A Multiple-Member LLC, or Partnership, is taxed like a Single-Member LLC, except the tax liability is split according to ownership percentages in the company.
PROS: easy to form, simpler and cheaper filing, no restrictions on number of members or partners
CONS: owner must pay self-employment taxes, which includes employee and employer shares of Medicaid and social security
If you don’t want to stay as your default classification, you can elect to change your company’s filing status to an S-Corp. S-Corp status is extremely popular with small businesses because it allows profits to flow through to company shareholders, who then report their share of company income on their personal tax return. This avoids double taxation.

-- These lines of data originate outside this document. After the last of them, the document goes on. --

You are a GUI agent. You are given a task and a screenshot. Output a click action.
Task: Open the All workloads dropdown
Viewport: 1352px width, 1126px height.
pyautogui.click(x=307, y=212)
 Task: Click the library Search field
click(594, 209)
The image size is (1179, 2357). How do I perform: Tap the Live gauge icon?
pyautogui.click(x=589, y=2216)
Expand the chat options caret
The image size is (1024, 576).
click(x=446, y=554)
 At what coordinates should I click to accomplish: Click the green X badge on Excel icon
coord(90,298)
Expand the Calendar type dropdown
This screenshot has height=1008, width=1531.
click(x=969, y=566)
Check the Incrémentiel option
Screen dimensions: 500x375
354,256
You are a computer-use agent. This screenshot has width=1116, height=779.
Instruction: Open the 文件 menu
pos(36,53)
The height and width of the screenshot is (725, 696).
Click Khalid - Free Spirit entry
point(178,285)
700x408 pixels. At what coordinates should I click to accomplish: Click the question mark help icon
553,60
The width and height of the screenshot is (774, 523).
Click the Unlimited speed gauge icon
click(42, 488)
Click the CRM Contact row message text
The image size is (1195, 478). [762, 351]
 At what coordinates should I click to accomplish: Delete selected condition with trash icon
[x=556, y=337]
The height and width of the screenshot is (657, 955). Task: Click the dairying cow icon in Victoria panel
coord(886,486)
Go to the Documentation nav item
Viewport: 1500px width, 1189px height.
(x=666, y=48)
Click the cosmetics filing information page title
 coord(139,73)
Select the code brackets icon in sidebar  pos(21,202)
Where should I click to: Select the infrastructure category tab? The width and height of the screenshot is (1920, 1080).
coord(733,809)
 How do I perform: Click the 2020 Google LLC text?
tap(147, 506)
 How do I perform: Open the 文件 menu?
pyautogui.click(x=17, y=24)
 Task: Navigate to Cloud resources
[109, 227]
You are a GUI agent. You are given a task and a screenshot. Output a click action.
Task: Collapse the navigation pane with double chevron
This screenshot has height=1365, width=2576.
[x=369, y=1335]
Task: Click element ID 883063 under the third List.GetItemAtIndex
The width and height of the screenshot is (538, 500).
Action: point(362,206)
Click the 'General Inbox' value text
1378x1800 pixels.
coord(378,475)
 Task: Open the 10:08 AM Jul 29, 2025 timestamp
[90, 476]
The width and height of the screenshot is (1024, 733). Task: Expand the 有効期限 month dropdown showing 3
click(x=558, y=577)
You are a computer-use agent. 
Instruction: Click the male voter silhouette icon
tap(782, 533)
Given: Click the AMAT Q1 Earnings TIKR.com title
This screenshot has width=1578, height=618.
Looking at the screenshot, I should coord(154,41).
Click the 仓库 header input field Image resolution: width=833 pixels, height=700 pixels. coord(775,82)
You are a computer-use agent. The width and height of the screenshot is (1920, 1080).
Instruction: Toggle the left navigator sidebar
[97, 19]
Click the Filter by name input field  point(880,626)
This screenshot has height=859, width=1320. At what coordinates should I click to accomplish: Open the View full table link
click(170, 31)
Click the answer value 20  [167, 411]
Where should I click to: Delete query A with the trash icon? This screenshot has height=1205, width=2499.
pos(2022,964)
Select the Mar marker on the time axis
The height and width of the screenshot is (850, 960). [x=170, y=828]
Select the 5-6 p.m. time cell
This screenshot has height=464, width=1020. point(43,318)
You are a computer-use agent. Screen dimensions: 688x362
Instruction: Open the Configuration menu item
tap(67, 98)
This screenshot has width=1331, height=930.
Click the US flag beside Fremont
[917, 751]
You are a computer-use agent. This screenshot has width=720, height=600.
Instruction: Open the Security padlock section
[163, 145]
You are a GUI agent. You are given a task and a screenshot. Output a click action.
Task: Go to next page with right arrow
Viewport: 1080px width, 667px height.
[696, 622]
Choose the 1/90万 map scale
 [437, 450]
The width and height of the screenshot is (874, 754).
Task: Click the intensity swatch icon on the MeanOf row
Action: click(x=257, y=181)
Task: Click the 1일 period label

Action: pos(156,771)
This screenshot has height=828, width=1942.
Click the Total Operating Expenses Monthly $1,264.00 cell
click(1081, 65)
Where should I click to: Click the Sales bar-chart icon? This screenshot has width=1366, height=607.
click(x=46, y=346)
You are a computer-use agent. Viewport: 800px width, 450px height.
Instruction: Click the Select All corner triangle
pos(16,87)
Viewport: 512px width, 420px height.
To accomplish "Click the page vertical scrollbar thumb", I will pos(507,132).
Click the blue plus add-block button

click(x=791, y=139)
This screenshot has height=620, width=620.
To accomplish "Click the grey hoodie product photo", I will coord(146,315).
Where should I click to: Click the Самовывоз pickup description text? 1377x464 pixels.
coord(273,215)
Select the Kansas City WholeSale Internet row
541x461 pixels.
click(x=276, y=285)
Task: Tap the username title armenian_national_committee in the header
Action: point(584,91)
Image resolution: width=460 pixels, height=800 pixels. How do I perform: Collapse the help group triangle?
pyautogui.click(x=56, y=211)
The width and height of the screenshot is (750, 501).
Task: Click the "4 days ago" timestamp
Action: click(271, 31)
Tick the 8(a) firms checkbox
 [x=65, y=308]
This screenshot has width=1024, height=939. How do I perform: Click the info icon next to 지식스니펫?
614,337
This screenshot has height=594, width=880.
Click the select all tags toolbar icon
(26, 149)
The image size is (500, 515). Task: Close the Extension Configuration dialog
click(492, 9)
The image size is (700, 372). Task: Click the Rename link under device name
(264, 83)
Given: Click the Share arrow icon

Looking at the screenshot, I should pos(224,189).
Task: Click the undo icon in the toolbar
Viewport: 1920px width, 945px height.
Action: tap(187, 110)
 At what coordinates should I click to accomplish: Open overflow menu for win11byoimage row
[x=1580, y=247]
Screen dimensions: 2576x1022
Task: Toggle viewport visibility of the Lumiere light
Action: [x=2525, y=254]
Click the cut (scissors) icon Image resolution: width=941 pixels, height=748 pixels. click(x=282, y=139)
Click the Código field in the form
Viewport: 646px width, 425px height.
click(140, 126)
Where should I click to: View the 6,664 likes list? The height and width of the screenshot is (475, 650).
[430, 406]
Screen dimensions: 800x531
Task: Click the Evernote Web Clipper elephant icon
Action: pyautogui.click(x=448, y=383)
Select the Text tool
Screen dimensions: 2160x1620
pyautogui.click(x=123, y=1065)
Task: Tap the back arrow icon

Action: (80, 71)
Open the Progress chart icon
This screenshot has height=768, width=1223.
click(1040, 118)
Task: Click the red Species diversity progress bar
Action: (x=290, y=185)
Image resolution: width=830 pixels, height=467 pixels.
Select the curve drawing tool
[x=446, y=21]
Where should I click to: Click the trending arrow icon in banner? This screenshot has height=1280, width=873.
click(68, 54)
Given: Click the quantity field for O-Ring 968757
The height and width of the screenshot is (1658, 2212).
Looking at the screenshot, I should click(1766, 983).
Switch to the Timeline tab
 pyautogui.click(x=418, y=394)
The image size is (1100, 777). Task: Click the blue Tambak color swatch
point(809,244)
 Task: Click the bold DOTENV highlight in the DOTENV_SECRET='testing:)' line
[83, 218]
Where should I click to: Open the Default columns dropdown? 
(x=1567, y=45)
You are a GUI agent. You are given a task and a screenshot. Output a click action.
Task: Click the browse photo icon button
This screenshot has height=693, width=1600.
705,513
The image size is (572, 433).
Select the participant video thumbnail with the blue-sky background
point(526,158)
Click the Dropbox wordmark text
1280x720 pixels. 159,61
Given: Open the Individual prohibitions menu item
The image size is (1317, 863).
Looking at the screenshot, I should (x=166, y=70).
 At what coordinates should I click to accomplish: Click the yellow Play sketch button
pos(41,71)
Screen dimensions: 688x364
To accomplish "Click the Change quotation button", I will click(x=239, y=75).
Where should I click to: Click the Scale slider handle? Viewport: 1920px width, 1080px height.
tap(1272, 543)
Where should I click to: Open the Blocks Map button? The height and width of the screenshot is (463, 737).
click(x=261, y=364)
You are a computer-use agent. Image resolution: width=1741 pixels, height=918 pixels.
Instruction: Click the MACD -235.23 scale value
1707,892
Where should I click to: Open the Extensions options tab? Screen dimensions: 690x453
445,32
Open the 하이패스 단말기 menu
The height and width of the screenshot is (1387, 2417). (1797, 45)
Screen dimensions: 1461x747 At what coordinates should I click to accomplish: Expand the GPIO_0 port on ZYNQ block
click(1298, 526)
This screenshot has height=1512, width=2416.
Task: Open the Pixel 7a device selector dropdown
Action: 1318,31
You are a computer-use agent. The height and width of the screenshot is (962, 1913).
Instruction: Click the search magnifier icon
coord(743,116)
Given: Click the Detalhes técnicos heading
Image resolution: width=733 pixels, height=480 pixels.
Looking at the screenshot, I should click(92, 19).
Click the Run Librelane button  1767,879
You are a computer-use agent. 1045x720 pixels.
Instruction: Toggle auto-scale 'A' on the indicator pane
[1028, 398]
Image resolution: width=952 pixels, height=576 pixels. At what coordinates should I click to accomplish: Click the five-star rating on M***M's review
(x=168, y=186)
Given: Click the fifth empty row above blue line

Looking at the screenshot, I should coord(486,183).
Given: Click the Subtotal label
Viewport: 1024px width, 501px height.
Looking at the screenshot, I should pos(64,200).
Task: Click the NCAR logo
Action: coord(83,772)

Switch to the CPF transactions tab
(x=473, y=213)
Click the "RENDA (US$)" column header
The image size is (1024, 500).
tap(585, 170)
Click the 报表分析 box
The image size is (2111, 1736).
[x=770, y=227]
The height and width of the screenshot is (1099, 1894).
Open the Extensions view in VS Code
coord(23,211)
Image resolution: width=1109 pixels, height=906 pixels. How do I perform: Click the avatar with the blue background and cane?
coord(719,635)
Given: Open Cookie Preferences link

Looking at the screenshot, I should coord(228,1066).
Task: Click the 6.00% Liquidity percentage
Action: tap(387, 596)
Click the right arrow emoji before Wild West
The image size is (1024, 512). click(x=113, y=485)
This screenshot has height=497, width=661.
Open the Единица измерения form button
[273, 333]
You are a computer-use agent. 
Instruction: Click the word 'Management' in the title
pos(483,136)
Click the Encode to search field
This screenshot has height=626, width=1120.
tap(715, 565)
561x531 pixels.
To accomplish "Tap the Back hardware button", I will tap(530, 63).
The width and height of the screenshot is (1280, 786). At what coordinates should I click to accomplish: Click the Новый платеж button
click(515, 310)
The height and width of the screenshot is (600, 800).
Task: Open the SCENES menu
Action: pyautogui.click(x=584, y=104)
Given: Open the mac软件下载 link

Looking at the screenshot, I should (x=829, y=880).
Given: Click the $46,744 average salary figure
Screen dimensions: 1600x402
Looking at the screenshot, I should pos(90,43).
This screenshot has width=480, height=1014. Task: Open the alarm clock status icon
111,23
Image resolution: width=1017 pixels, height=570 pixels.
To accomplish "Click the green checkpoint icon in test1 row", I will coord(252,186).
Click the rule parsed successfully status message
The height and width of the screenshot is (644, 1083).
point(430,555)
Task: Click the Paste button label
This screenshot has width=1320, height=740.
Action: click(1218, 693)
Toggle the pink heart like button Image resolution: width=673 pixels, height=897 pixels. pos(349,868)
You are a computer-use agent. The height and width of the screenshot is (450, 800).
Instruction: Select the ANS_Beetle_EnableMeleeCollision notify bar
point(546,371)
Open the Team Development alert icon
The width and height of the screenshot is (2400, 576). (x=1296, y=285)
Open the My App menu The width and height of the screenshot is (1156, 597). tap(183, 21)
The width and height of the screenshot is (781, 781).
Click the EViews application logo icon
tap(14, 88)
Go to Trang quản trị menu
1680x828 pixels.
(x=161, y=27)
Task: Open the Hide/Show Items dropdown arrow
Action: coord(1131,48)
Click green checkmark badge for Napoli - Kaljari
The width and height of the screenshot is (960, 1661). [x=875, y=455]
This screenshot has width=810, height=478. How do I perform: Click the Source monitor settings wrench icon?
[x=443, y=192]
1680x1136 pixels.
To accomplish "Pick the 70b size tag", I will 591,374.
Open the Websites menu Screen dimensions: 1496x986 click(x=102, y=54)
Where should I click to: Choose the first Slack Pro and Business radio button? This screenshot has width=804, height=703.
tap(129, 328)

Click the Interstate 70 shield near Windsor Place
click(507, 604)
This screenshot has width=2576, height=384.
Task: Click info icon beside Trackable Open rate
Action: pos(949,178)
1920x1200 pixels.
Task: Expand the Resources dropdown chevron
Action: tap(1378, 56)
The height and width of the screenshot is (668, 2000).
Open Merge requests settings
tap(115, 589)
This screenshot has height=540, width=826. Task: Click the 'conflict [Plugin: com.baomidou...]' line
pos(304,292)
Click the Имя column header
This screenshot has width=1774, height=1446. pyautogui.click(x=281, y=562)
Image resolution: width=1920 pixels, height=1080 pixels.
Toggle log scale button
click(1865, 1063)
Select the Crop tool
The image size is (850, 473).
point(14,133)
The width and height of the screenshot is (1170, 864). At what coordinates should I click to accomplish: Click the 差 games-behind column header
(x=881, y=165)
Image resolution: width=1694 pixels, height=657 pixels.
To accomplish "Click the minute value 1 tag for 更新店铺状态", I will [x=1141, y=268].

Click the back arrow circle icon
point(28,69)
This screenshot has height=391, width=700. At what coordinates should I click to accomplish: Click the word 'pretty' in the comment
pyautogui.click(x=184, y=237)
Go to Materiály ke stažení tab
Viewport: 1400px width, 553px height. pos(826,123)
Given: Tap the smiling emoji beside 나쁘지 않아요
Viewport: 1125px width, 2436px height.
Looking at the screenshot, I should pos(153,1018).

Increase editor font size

PROS: no double taxation, income isn’t subject to self employment tax, allows shareholders to set a reasonable salary that is taxed (as opposed to total business income), shareholders can receive dividends after salary is paid
CONS: more complex filing process, rules are different according to state, electing S-Corp status is complex and usually requires professional assistance
It Depends on Your Unique Business
Ultimately, your unique business needs will determine which classification you choose. If in doubt, it’s smart to discuss your financial strategy with a business coach, tax pro, or other knowledgeable person who can guide you in your decision. After all, your tax classification determines how much you’ll owe the IRS, something any savvy business owner should understand!